= OBJECTIVE A =
Please repeat the entries word for word, starting with the first line of the entries and going on through the line containing "Open the three-dots".

Skip to content
This repository has been archived by the owner on Nov 21, 2022. It is now read-only.

Alternative proposal by Ivan, in PEP form #19

Open
gvanrossum opened this issue May 14, 2020 · 24 comments
Open

Alternative proposal by Ivan, in PEP form #19

gvanrossum opened this issue May 14, 2020 · 24 comments
Labels
fully pepped Issues that have been fully documented in the PEP

Comments

@gvanrossum
Copy link
Owner

Ivan Levkivskyi has independently developed a PEP for matching. This has not been publicly shared yet, but I figured it would be okay to share in this private repo.

https://github.com/ilevkivskyi/peps/blob/pattern-matching/pep-9999.rst

@ilevkivskyi
Copy link
Collaborator

Important note: ideas marked as rejected there are not really rejected, I just wanted to summarize all alternatives, on many of them I was 50-50.

@ilevkivskyi
Copy link
Collaborator

Btw, it is interesting how close are the proposals, it is a good sign!

@ilevkivskyi
Copy link
Collaborator

After quickly scrolling through issues, it seems to me all ideas where we diverge are in the 50-50 zone I mentioned.

Couple exceptions:

@gvanrossum
Copy link
Owner Author

gvanrossum commented May 14, 2020

  • I like the idea of adding sealed (and in general thinking things through from the POV of a static type checker).
  • Our proposed __match__ API (and class pattern semantics) is so different from yours that dataclasses are very simple to support for us (see below).

Let me summarize what I see as the main differences.

  • Differences around as vs. case, indentation, multiple as clauses per block (Top-level syntax #2).
  • Our proposal has no else (How to spell anonymous default case? #6) and is a pass if nothing matches (What should happen if no case matches? #5). We use case _: instead of else:, and _ is the universal "don't care" pattern.
  • We have | for OR patterns. (We decided against AND patterns, AND patterns #14.)
  • We have somewhat different rules for variables (Distinguishing Loads and Stores #1). This is controversial, but we ended up with a compromise where "single" names starting with a lowercase letter are variables but if a name starts with an upper case letter it's an expression; and dotted names are always expressions (solving some of your issues).
  • We are adopting semantics closer to sequence unpacking, so [a, b] and (a, b) are patterns with exactly the same meaning, and they match any sequence. (I guess if you really wanted to check for a tuple you could use tuple([a, b]).

= PROVIDED RECORDS =
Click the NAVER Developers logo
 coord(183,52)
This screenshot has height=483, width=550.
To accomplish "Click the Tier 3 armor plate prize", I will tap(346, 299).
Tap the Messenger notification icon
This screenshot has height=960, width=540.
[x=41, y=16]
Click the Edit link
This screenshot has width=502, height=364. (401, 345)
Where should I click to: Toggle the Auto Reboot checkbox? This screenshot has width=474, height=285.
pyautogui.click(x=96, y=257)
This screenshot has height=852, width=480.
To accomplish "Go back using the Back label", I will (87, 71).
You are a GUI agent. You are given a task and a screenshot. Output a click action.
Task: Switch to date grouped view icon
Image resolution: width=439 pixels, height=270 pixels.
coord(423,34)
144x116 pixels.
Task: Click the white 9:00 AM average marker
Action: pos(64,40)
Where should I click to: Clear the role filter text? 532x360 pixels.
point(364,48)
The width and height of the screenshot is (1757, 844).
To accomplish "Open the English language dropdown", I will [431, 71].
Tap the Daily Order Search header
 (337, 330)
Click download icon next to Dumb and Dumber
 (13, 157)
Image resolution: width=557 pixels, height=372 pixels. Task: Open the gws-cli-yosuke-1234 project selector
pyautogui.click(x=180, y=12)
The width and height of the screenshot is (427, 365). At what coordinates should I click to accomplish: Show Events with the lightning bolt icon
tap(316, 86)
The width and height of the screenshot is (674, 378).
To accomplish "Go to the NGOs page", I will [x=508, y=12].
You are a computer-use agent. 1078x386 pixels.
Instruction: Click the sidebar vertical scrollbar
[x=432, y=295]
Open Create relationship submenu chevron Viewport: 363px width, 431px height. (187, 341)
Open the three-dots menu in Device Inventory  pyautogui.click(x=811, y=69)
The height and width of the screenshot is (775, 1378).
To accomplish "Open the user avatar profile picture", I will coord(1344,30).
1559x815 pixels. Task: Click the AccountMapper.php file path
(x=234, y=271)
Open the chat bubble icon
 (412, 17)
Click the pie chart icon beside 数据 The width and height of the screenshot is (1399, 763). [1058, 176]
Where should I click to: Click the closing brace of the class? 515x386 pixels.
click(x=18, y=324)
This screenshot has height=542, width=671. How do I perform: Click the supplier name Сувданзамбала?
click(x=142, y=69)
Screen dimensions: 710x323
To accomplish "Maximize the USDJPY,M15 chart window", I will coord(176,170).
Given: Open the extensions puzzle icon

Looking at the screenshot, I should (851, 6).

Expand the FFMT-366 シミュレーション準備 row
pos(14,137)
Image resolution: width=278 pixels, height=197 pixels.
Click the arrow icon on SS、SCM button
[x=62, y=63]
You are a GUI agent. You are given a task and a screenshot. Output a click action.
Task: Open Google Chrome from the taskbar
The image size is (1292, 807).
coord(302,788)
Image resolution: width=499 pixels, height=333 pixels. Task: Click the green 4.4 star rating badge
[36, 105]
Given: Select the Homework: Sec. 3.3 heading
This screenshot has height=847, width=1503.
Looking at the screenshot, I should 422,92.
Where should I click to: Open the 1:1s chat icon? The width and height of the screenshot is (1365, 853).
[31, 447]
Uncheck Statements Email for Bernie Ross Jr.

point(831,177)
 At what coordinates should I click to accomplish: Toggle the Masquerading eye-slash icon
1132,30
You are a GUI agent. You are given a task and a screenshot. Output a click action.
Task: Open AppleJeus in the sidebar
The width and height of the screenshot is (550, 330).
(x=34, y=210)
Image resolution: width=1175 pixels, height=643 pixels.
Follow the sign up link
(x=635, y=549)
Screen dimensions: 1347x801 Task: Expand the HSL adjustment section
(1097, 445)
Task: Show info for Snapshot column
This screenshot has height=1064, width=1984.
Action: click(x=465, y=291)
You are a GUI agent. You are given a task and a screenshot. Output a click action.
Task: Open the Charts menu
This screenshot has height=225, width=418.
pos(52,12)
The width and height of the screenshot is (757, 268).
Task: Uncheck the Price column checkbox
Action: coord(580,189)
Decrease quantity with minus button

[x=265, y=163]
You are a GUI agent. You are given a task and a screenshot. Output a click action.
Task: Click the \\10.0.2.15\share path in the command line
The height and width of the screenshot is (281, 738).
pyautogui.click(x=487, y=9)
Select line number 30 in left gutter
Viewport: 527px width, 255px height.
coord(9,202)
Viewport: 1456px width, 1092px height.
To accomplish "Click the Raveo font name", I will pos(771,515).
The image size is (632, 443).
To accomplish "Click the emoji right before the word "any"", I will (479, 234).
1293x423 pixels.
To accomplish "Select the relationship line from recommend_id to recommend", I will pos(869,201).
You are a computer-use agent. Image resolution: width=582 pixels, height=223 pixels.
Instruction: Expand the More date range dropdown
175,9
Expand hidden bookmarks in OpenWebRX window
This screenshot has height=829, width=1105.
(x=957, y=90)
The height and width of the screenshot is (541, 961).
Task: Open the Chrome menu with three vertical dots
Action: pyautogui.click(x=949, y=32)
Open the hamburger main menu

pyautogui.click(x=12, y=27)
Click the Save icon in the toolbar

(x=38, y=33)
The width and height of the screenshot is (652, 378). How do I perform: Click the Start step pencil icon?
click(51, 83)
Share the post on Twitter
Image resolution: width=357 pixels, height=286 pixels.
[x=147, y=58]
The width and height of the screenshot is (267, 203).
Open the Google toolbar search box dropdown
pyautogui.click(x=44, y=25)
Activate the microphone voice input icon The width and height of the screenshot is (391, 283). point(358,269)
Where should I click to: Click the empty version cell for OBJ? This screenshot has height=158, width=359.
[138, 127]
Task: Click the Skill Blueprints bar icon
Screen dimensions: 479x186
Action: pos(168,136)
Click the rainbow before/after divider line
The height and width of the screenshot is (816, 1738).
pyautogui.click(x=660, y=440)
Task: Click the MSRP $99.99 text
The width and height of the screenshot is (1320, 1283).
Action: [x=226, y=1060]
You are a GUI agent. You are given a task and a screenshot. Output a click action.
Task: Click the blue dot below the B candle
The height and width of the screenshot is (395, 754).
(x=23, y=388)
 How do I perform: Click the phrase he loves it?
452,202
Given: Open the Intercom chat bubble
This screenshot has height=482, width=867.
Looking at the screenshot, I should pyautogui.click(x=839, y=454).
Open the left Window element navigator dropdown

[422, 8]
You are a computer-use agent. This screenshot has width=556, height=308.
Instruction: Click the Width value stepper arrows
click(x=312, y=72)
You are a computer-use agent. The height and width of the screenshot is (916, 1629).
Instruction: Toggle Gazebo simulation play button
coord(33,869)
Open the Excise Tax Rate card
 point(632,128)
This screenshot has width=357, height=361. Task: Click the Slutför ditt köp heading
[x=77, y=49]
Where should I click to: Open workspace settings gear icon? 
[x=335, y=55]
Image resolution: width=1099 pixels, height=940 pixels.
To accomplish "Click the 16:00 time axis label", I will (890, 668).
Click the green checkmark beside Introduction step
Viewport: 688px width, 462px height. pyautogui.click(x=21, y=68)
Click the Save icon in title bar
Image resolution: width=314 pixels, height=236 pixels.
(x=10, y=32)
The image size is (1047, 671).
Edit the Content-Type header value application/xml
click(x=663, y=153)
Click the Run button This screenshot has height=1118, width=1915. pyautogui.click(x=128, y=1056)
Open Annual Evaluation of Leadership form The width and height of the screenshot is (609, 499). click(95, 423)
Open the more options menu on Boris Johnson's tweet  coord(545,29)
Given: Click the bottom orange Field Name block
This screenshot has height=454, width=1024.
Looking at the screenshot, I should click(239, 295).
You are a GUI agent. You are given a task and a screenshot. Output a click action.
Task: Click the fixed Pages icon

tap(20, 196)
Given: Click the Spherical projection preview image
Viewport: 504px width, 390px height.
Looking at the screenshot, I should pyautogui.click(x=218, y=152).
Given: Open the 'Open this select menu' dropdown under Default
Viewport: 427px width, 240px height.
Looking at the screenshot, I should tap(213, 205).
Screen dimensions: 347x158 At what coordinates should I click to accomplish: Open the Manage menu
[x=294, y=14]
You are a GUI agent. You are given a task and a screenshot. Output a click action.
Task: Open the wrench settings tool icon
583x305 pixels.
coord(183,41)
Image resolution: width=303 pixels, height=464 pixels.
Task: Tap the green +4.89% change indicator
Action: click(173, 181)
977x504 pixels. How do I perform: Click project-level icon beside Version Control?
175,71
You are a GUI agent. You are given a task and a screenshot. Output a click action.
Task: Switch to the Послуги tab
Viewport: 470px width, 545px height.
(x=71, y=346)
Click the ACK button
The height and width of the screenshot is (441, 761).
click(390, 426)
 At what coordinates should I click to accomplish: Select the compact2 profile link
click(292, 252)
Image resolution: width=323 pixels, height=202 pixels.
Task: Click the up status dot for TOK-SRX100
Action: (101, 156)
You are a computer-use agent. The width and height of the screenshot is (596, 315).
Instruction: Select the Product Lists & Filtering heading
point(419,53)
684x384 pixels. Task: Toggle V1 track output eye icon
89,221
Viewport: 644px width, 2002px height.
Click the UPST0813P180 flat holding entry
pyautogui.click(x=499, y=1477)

= OBJECTIVE B =
Continue the discussion of the pattern-matching proposal from where it stops.

= FINAL ANSWER A =
Click the NAVER Developers logo
 coord(183,52)
This screenshot has height=483, width=550.
To accomplish "Click the Tier 3 armor plate prize", I will tap(346, 299).
Tap the Messenger notification icon
This screenshot has height=960, width=540.
[x=41, y=16]
Click the Edit link
This screenshot has width=502, height=364. (401, 345)
Where should I click to: Toggle the Auto Reboot checkbox? This screenshot has width=474, height=285.
pyautogui.click(x=96, y=257)
This screenshot has height=852, width=480.
To accomplish "Go back using the Back label", I will (87, 71).
You are a GUI agent. You are given a task and a screenshot. Output a click action.
Task: Switch to date grouped view icon
Image resolution: width=439 pixels, height=270 pixels.
coord(423,34)
144x116 pixels.
Task: Click the white 9:00 AM average marker
Action: pos(64,40)
Where should I click to: Clear the role filter text? 532x360 pixels.
point(364,48)
The width and height of the screenshot is (1757, 844).
To accomplish "Open the English language dropdown", I will [431, 71].
Tap the Daily Order Search header
 (337, 330)
Click download icon next to Dumb and Dumber
 (13, 157)
Image resolution: width=557 pixels, height=372 pixels. Task: Open the gws-cli-yosuke-1234 project selector
pyautogui.click(x=180, y=12)
The width and height of the screenshot is (427, 365). At what coordinates should I click to accomplish: Show Events with the lightning bolt icon
tap(316, 86)
The width and height of the screenshot is (674, 378).
To accomplish "Go to the NGOs page", I will [x=508, y=12].
You are a computer-use agent. 1078x386 pixels.
Instruction: Click the sidebar vertical scrollbar
[x=432, y=295]
Open Create relationship submenu chevron Viewport: 363px width, 431px height. (187, 341)
Open the three-dots menu in Device Inventory  pyautogui.click(x=811, y=69)

= FINAL ANSWER B =
  • Our API for __match__ is entirely different (Defining a custom match protocol (__match__) #8). See below for a summary.

UPDATE: Here are some more differences:

  • You write unstructured matches as C(...); we just write C(). (see __match__ discussion below.)
  • You bind names only after the guard succeeds. Our proposal leaves the name bound even if the guard fails (in fact it may leave some names in a pattern bound even when a later sub-pattern fails). (Our proposal is inspired by the behavior of := here.)
  • You propose special semantics for coinciding names, so e.g. (x, x) would match a pair of equal values. In our proposal this is just a user error, and to match a pair you'd write case (x, y) if x == y:.
  • You have a special syntax for one-off matches. We should discuss this separately.

About the __match__ method

A pattern of the form C(<whatever>) calls C.__match__(target) (where target is the value from match target:), which should return an object whose attributes are used to match <whatever> or None if there's no match, or None if there's no match. The __match__() method is responsible for checking isinstance(), so that it can be used for duck typing.

In the general case __match__() can return some proxy that does attribute mapping and filtering. In many cases this can just return target unchanged. There's one magic attribute that the returned proxy may have, __match_args__, used for positional argument matching (see below). Usually __match_args__ is a class attribute.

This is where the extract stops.